§ **PROBLEM DESCRIPTION**:
If a line of the records contains the word "computer", list it.

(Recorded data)
■ ■ ■ ■

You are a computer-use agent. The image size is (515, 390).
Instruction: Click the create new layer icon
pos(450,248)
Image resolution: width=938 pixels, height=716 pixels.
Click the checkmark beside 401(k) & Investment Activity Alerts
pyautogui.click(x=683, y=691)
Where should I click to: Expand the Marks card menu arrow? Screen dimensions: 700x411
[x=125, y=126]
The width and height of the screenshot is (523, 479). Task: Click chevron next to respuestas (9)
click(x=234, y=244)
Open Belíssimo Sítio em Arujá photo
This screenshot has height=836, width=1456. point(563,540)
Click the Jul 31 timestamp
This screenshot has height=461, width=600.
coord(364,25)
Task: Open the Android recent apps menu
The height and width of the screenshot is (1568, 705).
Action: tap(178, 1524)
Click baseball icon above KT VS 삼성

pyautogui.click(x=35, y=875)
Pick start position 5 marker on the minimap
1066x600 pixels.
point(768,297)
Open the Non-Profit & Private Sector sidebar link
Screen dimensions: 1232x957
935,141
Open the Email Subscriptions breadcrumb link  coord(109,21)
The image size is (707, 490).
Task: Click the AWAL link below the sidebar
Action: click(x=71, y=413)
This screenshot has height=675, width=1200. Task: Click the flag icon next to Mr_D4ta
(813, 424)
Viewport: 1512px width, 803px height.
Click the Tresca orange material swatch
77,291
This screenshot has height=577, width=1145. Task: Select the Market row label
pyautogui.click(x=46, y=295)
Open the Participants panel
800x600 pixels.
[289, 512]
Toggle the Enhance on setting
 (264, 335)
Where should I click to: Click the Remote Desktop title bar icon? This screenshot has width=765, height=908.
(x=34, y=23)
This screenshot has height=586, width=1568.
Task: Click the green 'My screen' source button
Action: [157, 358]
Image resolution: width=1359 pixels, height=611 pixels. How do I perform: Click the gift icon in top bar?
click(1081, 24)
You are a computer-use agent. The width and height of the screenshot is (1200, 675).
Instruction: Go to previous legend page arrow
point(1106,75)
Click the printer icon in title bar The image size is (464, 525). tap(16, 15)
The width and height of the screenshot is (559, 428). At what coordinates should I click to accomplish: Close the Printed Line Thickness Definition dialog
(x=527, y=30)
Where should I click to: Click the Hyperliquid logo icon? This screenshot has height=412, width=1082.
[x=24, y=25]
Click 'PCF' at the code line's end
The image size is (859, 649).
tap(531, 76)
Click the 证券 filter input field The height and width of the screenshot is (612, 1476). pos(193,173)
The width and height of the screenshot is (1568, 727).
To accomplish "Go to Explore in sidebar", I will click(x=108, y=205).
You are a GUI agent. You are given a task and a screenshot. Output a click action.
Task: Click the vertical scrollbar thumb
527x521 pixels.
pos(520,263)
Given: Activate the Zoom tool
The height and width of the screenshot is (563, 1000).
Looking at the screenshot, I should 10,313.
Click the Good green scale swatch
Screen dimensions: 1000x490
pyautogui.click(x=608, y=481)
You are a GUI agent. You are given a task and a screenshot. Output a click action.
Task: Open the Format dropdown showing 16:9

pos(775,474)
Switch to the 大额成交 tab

■ ■ ■ ■

§ **WRITTEN REPLY**:
You are a computer-use agent. The image size is (515, 390).
You are a computer-use agent. The width and height of the screenshot is (1200, 675).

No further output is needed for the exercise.